Son œuvre prolifique inclut presque tous les genres musicaux : les  mélodies des chansons folkloriques, la tragédie antique, les gammes musicales byzantines, la chanson classique, la musique symphonique, les oratorios. Polyvalent, doté de talents multiples, intellectuel, il a également eu une riche œuvre littéraire. Avec Mikis Theodorakis, le génie artistique a rencontré une personnalité agitée, alerte et créative qui a toujours ressenti le besoin de se dépasser. Sa musique dépassait les frontières du pays, tant elle évoquait l'universalité des souffrances, des espoirs et des visions partagées par tous les peuples et tous les humbles de la terre. Aussi l'attribution du prix Lénine pour la paix a couronné sa contribution artistique et sociale. A l'avenir, les peuples de Grèce, de Turquie, de Chypre, des Balkans, du Moyen-Orient et du monde entier pourront chanter la paix avec sa musique.
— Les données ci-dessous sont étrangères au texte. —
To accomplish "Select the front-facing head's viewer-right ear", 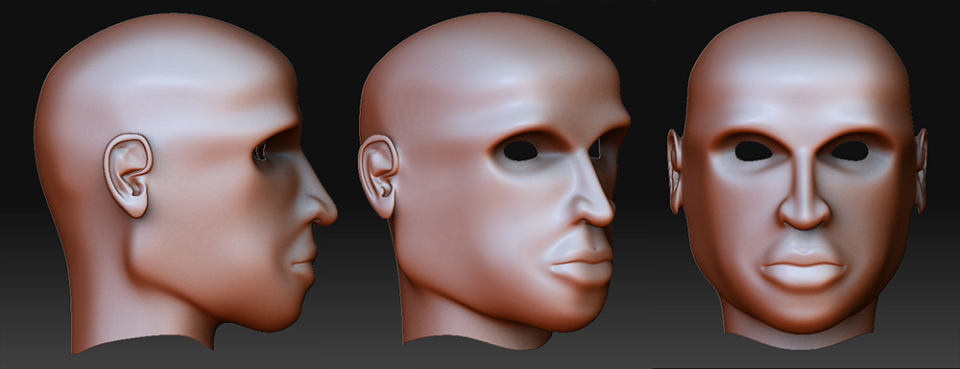I will click(920, 171).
Mikis aimait faire de longues promenades et respirer « dans les grandes rues, sous les affiches ». C'est là même que sa musique continuera à se faire entendre, à inspirer, à motiver, à éduquer. Nous continuerons à marcher en écoutant la musique de Mikis jusqu'à ce que sonnent « les cloches de la libération sociale ». Et même lorsque « la guerre sera finie » nous ne l'oublierons pas… Il sera encore présent lorsque « les rêves rougissent ». La mémoire de Mikis vivra en nous pour toujours !

Le KKE présente ses plus sincères condoléances à sa famille et lui souhaite beaucoup de courage.

[1] Le mot « romiosini » (ρωμιοσύνη), ou « grecité », dérive de l'idée byzantine que les Grecs sont les vrais Romioi, les héritiers de l'Empire romain. Pendant des centaines d'années sous l'occupation turque, la flamme du romiosini a été entretenue par des codes d'honneur, de loyauté, de bravoure, d'amour de la terre, de dévotion religieuse et de patriotisme. Pour Yiannis Ritsos, les partisans grecs de l'EAM/ELAS pendant la Seconde Guerre mondiale étaient les héritiers héroïques des romiosini des klephtes des montagnes, du héros épique médiéval Digenis Akritas et des révolutionnaires qui ont combattu les Turcs dans les années 1820. Publié pour la première fois en 1954, Romiosini a ensuite été mis en musique par Mikis Theodorakis.